The TPP negotiations present a unique opportunity for the United States and Canada to come to an agreement to terminate provincial wine taxation schemes that discourage Canadian tourists from buying N.Y. wines, undermine N.Y. wineries’ economic growth, and provide Canadian wineries with a huge tax advantage. Elimination of anticompetitive wine tax practices should be a U.S. priority, and I respectfully request that USTR commit to begin formal negotiations on this issue at Canada’s first TPP negotiating session. In a separate letter, I have asked the Ambassador of Canada to the United States, Gary Doer, to make the same commitment.
While I welcome the inclusion of Canada in the TPP talks, I expect the United States and Canada ultimately to come to a formal agreement to eliminate barriers to equitable cross-border commerce in wine before TPP negotiations wrap up. New York wineries must have the opportunity to compete on equal footing with their Canadian competitors.
Dear Ambassador Doer,
I write today to follow up on a discussion we had on April 17, 2012, concerning restrictive Canadian wine taxation policies that put New York wineries at a competitive disadvantage. As you know, wine purchased by Canadian residents returning from day or weekend travel to the United States is subject to a series of federal and provincial taxes and fees that can amount to anywhere from 50 to 150 percent of the value of the wine. In contrast, U.S. residents returning from a visit to Canada are permitted to bring two bottles of wine duty free into the United States. I propose the United States and Canada formally begin talks to eliminate Canada’s high wine taxation barriers.
At our April meeting, you suggested the United States and Canada could negotiate resolution of the wine tax disparity in the context of the Trans-Pacific Partnership talks. I have asked the Office of the U.S. Trade Representative to take Canada up on that offer.

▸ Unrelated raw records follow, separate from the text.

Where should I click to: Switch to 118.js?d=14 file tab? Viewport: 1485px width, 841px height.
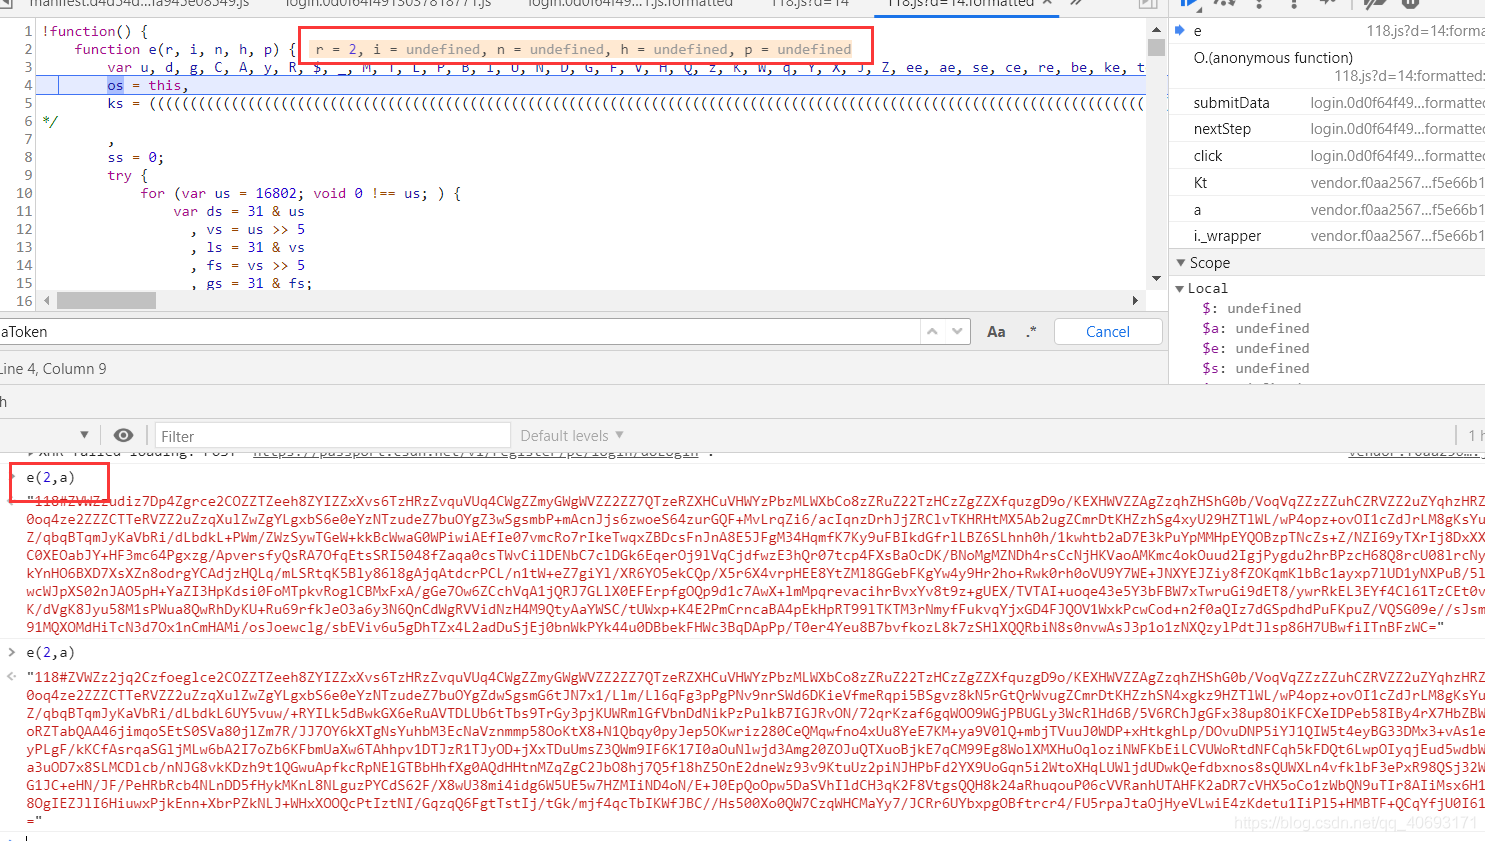[809, 4]
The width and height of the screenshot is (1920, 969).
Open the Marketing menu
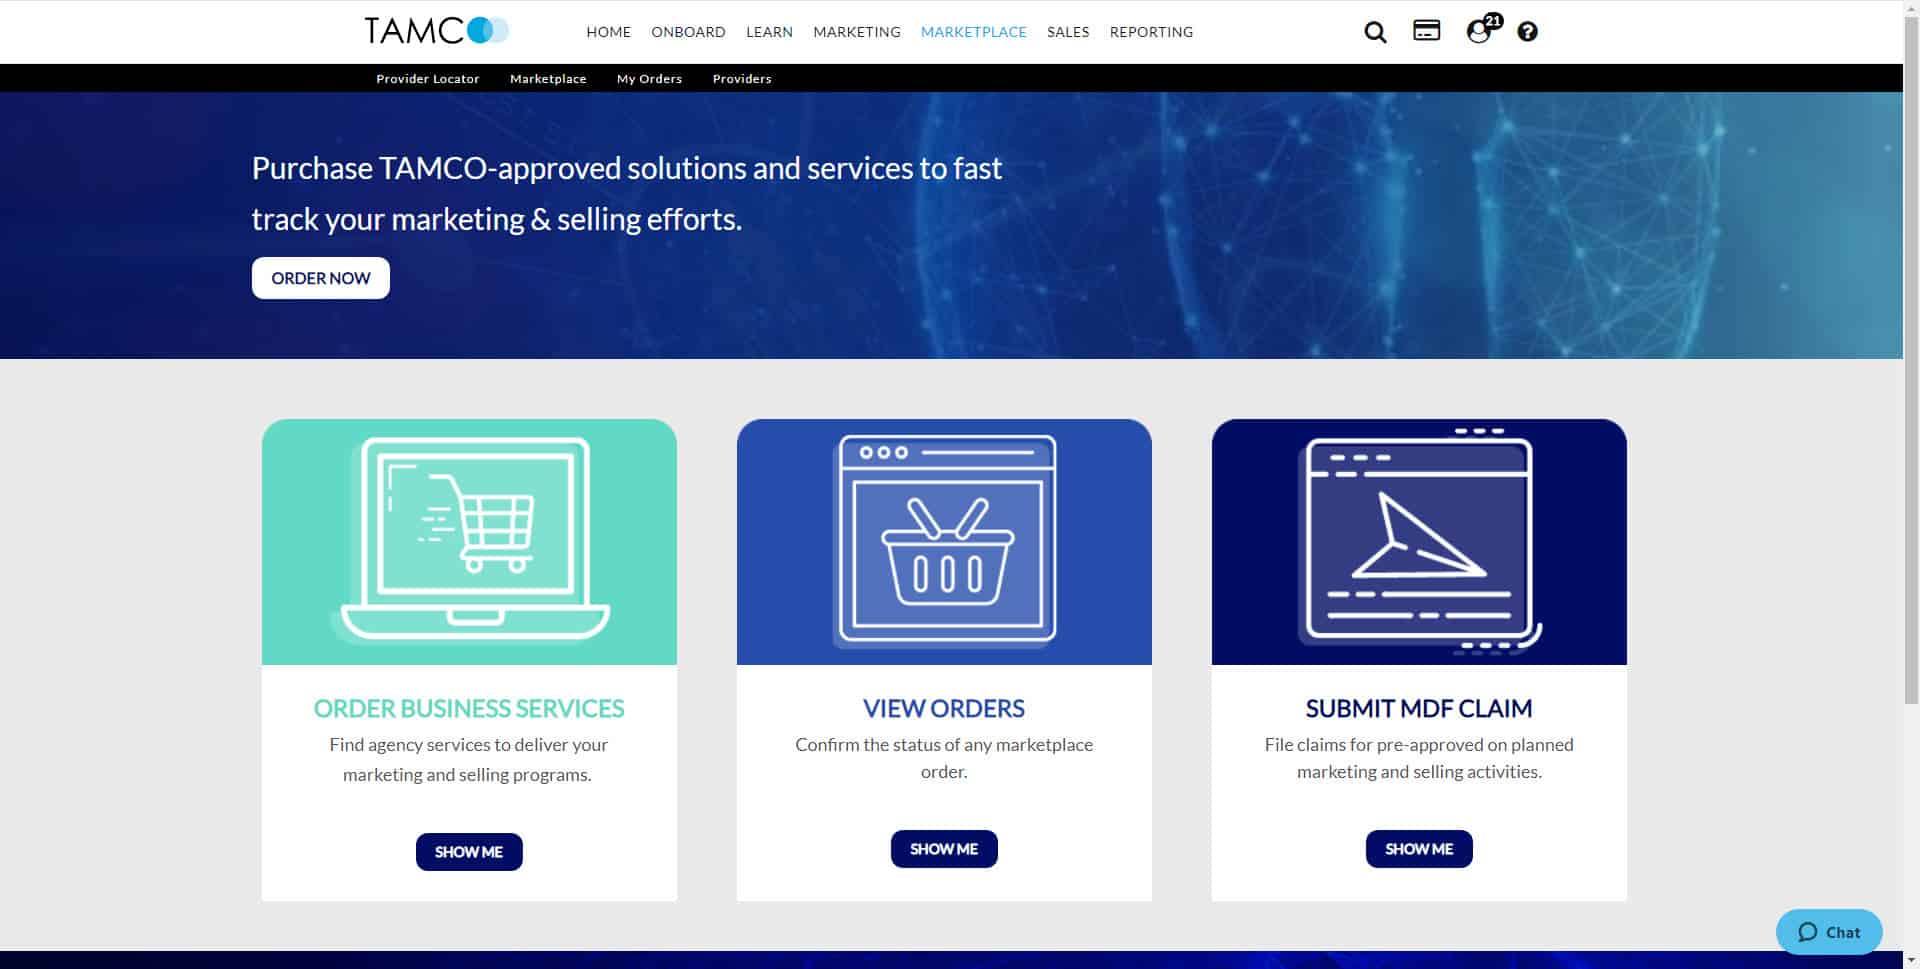click(x=856, y=32)
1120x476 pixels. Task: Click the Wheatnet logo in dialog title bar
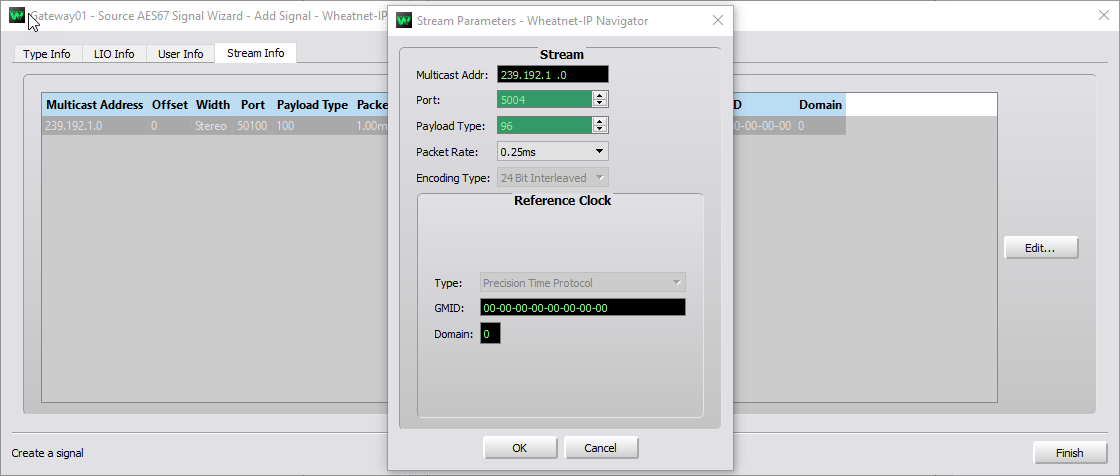pos(403,20)
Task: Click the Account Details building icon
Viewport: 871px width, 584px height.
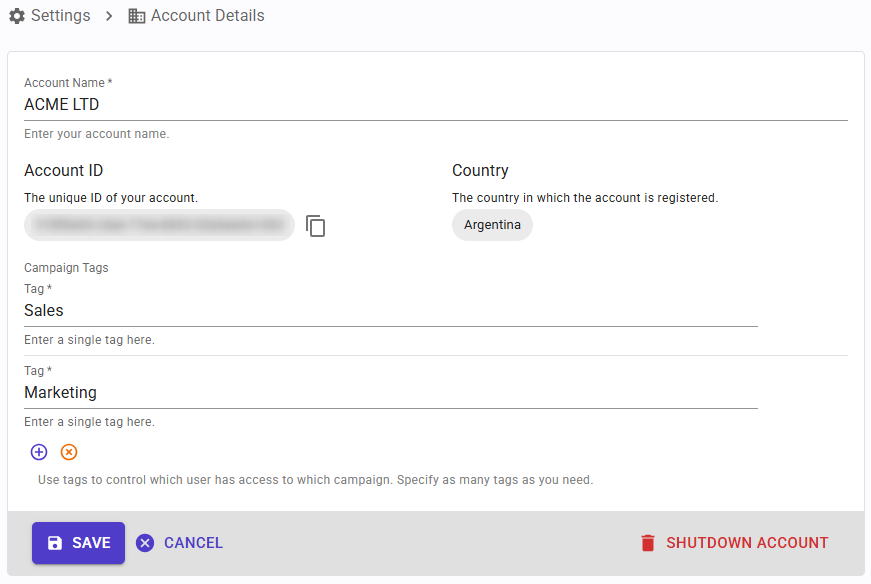Action: coord(136,15)
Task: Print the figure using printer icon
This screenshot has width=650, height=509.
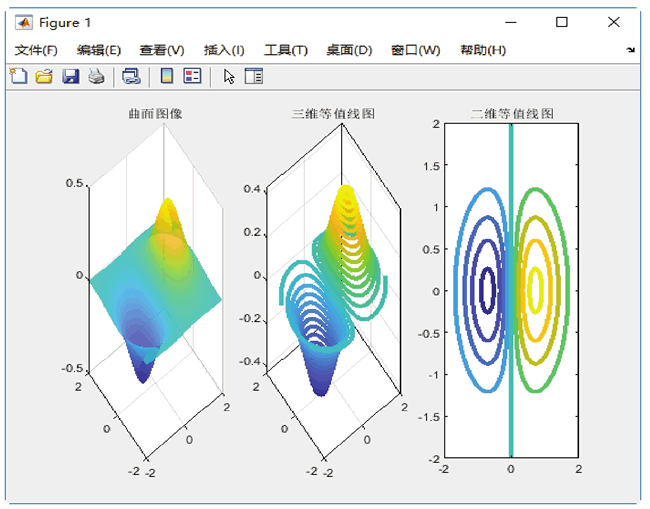Action: click(97, 76)
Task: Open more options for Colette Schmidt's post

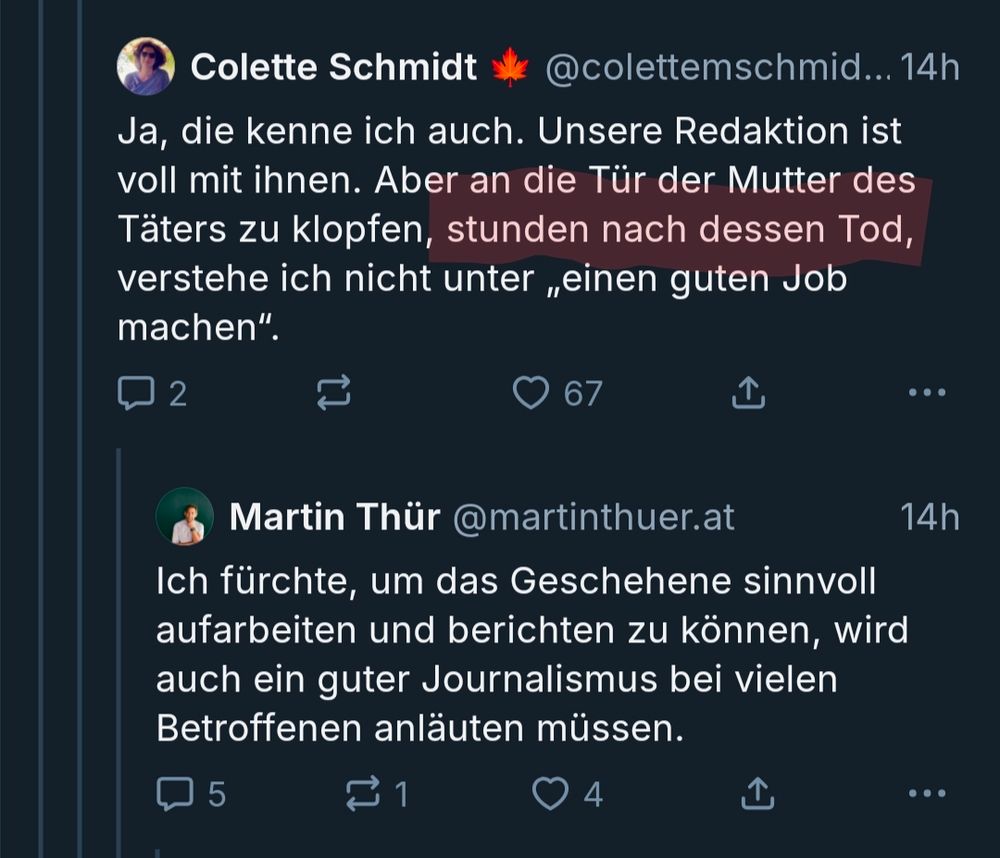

The TPP negotiations present a unique opportunity for the United States and Canada to come to an agreement to terminate provincial wine taxation practices that undermine economic growth along the border and hinder cross-border tourism and commerce. To that end, I respectfully request the Government of Canada commit to begin formal negotiations on this issue at Canada’s first TPP negotiating session. While I welcome the inclusion of Canada in the TPP talks, my expectation is that the United States and Canada ultimately come to a formal agreement to eliminate barriers to equitable cross-border commerce in wine before TPP negotiations wrap up.
Mr. Ambassador, I know you share my desire to continue to grow cross-border commerce between our two countries. Eliminating the wine tax disparity between New York and the neighboring provinces of Ontario and Quebec is a critical step in the right direction.
Thank you for your attention to this matter. I look forward to continuing to work with you on this and other issues involving New York-Canada economic ties.